PROBLEMA BREVE: Individua nei dati qui sotto ogni riga in cui compare la parola "cell" e ricopiala per intero.

RIGHE DI DATI:
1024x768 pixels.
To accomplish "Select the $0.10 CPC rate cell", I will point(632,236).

==

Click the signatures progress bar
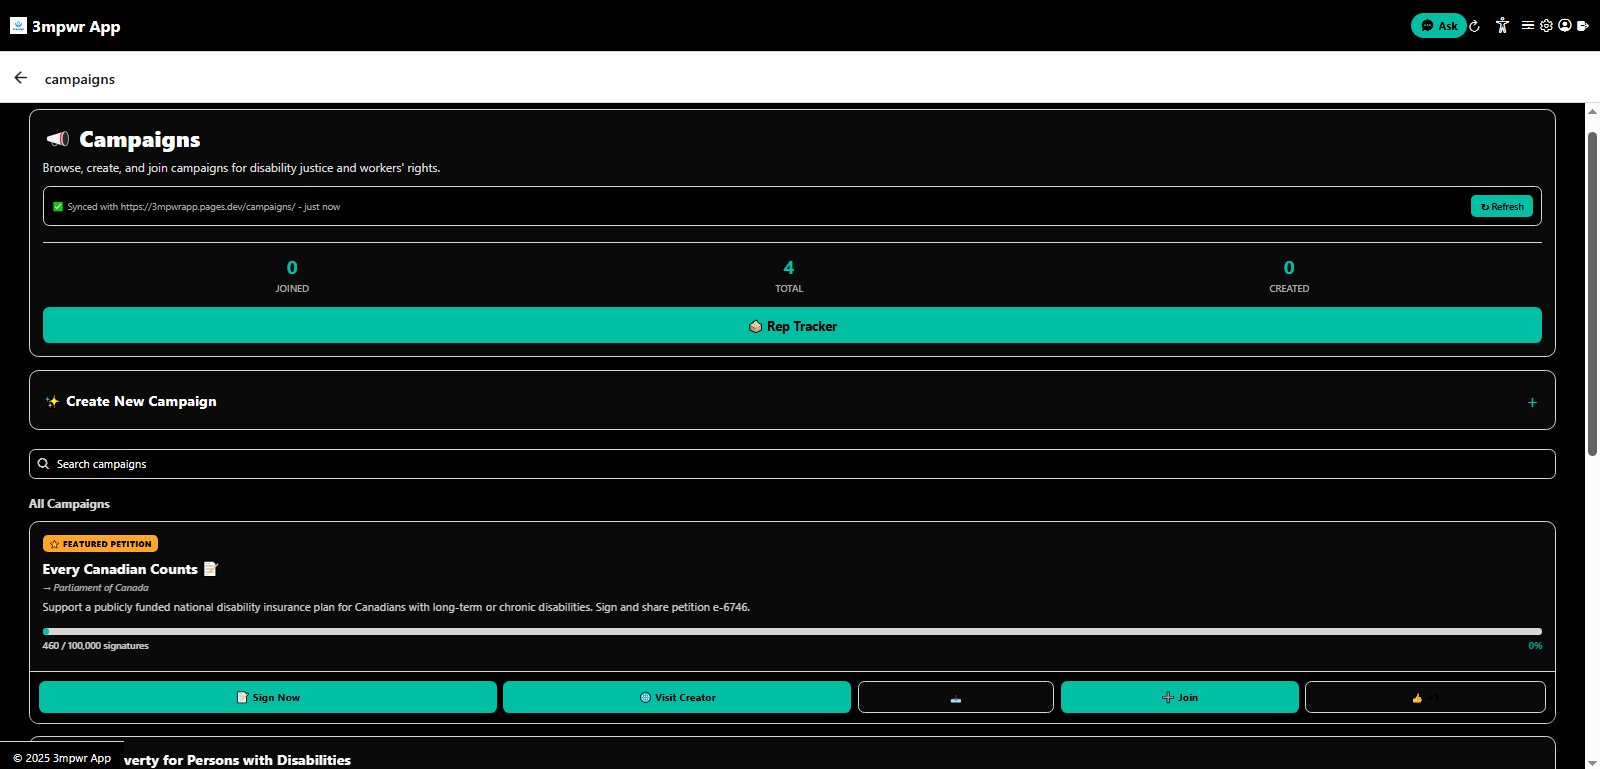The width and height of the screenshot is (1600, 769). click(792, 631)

--

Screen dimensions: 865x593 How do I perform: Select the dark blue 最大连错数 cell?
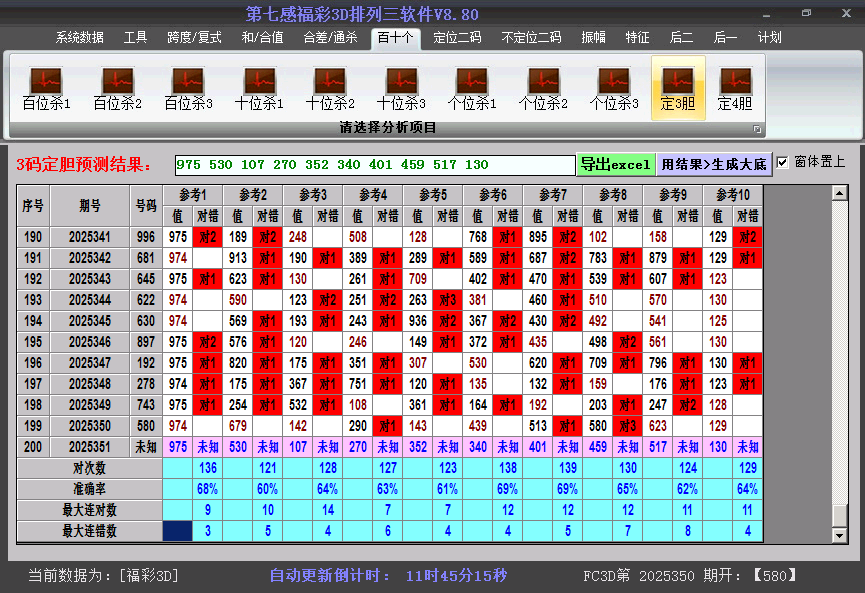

RISPOSTA CORRETTA:
To accomplish "Select the $0.10 CPC rate cell", I will point(632,236).
Screen dimensions: 865x593 How do I perform: Select the dark blue 最大连错数 cell?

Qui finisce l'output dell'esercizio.